Tuesday, June 20, 2006

Hooking Up, As Seen By Those on the Bench…

It’s Saturday night.

Down in San Antonio, T and M are celebrating their wedding. Eight hundred friends, family members and parents’ friends gather at M’s parents’ home to congratulate them on their nuptials. There is the usual Texas fair of beer, Bar-B-Que, the grand march, and more beer.

Late that night, T and M will retire to the Havana Hotel on the Riverwalk. They will drink a bottle of Champaign and toast to a life filled with endless promises. Afterwards, they will lay in the dark under blankets whispering plans of children, careers, and old age.

As T and M consummate their marriage, other attendees of the wedding will be engaged in the same act. Some of the participants will be married couples caught up in memories of their own wedding day, while others will have only met that night and be friends of the bride or groom.

In Austin, C and V experience sticky pre-teen petting. In bedrooms and backyards ducking parent’s watchful eyes, C and V will engage hormones that had lay dormant for twelve years.

In Los Angeles, N and B put their best foot forward and parent’s credit card on the line as they enter another swanky bar filled with actor and actresses. Like the others, N and B talk about scripts yet to be written, movies yet to be directed and the break that could change their whole lives. They do this with hands intertwined and smiles of satisfaction.

The majority of these couplings would never meet one another. In fact, they could go their entire lives and never once see each other. Except for me, I keep bringing them together. I am the one degree of separation that binds these groups to one another. T is a life long friend. C is a cousin. N is a college roommate.

What am I doing this Saturday night? I am not at the wedding, with family, on vacation in LA or even being the third wheel back home. Instead, I am staying at Barnes-Jewish Hospital.
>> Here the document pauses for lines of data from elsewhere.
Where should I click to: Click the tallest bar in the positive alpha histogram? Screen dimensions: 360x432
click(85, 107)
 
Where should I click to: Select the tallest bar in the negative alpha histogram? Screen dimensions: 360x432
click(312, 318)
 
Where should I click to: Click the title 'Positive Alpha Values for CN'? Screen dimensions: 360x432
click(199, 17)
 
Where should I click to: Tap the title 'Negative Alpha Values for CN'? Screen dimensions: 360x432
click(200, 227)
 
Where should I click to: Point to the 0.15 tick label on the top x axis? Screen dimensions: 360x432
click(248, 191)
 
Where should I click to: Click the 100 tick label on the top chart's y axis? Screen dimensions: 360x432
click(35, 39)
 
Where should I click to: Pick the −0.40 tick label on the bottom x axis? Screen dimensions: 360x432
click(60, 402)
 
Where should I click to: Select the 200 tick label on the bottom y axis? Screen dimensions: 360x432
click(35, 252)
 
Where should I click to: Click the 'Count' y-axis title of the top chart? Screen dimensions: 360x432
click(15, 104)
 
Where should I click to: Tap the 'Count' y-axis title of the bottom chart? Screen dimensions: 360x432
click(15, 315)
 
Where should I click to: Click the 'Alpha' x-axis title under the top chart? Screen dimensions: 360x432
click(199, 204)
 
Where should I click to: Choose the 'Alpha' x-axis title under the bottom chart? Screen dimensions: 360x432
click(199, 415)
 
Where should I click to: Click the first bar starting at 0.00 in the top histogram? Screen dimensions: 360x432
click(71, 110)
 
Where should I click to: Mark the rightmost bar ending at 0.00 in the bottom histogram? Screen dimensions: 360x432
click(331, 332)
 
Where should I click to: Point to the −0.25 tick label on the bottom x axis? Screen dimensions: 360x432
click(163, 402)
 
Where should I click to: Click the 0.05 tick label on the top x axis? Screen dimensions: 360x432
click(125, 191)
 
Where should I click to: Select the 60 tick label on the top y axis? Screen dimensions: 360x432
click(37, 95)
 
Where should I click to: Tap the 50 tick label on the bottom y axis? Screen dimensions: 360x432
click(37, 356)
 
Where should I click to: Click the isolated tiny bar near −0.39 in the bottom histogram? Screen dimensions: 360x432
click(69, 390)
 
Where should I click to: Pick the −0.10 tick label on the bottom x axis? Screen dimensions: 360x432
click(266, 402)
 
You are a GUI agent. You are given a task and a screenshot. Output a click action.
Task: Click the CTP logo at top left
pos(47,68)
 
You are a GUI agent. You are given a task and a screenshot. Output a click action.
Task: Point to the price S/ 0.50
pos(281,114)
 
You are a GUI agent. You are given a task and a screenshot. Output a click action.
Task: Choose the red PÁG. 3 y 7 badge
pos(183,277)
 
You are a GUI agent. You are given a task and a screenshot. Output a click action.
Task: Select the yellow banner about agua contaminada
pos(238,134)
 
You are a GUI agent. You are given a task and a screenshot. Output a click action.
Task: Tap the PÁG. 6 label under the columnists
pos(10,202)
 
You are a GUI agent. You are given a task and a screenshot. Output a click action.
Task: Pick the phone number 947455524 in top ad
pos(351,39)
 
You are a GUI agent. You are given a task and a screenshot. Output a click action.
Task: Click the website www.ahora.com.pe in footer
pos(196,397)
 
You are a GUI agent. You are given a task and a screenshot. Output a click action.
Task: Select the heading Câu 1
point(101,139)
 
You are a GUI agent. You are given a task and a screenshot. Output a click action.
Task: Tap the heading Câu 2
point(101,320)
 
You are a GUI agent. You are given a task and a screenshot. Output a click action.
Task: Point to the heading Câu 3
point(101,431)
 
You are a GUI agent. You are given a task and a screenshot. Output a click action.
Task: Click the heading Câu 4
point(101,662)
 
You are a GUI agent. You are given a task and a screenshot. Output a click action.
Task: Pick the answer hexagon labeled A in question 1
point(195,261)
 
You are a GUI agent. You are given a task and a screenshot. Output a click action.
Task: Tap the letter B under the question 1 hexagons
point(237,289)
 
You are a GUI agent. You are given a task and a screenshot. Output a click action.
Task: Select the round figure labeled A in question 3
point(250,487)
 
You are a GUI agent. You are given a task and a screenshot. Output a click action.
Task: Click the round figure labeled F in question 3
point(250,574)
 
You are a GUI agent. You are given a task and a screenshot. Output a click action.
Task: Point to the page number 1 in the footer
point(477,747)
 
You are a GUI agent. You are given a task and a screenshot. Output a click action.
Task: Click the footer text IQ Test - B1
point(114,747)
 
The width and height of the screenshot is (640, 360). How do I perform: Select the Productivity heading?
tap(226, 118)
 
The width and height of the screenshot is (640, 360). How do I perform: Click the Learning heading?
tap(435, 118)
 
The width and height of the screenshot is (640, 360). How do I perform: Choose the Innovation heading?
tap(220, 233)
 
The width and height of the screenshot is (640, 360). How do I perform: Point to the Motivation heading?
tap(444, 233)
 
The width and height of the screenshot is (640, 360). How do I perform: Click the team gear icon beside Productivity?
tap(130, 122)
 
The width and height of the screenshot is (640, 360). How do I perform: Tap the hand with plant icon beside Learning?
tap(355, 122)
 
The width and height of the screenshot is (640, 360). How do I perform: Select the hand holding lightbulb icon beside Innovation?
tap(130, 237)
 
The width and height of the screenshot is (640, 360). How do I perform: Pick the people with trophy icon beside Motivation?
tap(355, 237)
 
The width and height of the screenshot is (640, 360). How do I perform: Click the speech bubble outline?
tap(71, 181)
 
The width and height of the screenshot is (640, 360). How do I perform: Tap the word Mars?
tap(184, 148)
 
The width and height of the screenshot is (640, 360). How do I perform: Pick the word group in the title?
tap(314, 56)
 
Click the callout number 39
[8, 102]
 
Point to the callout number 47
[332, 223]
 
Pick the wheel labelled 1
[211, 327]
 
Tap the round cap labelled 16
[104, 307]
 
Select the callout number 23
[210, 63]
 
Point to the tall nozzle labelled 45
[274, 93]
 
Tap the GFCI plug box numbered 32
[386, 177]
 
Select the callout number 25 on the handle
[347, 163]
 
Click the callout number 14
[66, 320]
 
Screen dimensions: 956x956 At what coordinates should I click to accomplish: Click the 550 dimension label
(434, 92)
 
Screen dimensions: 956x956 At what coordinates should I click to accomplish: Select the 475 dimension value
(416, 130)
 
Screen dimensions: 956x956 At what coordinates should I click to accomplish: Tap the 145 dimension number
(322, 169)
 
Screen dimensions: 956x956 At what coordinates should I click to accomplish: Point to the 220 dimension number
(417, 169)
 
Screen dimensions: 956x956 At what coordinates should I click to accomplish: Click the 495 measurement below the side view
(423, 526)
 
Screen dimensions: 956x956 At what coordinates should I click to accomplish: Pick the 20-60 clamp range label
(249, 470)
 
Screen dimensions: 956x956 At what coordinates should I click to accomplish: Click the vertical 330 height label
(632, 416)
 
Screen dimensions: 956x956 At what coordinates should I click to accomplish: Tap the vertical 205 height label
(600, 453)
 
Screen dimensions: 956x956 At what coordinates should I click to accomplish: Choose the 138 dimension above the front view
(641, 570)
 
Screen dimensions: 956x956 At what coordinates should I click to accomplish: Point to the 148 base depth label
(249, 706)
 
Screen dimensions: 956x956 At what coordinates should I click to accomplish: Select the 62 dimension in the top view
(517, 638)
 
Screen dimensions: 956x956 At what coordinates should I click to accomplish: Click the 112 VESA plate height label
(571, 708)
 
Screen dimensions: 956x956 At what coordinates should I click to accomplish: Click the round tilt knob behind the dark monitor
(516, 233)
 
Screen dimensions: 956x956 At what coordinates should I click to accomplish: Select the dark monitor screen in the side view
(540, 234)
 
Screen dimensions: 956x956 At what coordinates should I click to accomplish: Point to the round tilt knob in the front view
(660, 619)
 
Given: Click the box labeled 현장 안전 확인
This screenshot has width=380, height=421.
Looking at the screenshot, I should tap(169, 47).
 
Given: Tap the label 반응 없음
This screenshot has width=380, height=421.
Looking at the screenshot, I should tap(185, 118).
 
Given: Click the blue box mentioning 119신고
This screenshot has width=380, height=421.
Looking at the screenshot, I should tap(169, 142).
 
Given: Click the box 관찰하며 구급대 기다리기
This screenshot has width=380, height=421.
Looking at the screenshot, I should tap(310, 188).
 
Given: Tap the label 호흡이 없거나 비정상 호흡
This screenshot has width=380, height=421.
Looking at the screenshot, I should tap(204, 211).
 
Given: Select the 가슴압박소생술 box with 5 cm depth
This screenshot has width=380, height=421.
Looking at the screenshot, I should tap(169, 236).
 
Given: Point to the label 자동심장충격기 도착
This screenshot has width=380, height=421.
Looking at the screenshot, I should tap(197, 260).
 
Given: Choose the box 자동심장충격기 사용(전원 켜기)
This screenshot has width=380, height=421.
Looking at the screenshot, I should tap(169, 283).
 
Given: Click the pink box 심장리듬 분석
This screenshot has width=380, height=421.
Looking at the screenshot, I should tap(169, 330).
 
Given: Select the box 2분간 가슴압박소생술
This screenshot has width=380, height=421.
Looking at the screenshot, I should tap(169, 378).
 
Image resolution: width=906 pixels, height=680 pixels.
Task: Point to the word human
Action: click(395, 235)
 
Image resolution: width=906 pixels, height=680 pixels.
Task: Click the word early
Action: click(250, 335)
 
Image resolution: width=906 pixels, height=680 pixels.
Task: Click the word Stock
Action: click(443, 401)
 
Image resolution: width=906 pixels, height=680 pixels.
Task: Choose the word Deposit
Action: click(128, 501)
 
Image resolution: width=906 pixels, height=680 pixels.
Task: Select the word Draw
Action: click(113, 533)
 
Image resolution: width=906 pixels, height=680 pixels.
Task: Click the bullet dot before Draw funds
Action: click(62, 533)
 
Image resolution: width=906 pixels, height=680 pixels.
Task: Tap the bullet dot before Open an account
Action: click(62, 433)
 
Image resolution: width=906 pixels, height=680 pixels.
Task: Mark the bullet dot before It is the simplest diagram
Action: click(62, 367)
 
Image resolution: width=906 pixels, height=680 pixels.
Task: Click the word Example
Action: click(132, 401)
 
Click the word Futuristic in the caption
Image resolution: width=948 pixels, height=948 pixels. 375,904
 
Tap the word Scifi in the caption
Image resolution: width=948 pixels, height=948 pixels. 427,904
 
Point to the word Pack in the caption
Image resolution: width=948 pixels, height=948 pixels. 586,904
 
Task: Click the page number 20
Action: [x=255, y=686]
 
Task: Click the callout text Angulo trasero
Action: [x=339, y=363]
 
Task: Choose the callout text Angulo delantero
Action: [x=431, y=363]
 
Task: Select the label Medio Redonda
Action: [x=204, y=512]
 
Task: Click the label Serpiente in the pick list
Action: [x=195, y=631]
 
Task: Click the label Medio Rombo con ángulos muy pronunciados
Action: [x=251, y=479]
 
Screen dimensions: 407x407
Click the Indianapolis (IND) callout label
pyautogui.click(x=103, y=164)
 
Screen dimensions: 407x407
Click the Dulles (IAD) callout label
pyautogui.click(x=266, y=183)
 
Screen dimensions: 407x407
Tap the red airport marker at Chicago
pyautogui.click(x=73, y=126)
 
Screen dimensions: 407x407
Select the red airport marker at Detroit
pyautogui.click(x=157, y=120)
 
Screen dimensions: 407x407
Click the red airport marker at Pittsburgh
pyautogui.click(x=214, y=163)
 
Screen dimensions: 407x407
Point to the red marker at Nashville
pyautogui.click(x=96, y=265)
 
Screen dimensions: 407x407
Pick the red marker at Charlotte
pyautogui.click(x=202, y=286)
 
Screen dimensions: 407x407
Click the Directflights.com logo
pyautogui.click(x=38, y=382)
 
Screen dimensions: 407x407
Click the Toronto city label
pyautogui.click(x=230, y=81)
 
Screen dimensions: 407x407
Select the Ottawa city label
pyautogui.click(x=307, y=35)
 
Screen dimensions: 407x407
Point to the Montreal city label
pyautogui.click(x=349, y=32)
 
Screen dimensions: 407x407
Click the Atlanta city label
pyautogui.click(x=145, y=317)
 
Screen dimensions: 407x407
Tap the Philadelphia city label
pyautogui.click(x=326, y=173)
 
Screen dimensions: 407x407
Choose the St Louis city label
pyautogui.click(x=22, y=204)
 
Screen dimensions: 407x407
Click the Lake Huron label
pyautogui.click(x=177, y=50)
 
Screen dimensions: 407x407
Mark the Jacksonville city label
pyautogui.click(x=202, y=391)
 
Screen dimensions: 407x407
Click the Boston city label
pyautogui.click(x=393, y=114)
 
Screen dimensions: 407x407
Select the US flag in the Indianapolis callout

Oddly enough, I am not too disappointed that I am not at the wedding of the year or anything else. I am somewhat content: content in the fact that whatever is causing my most recent heart problems are not serious. At least that is what this round of doctors is telling me; there is always a new group of specialist their fellows and the lower bootlicking residents tomorrow.

Being a congenital heart patient, I’ve grown to expect to miss some things in life, and by twenty-seven, it should be that way. So from athletics in grade school to now, I have grown to know how to sit on the bench of life.

As multiple friends enjoy relationships, F hears a friend’s band, D checks out the newest bar in the Lou, K travels through Europe and S visits her father, and I eat my hospital Jell-O. This is my life.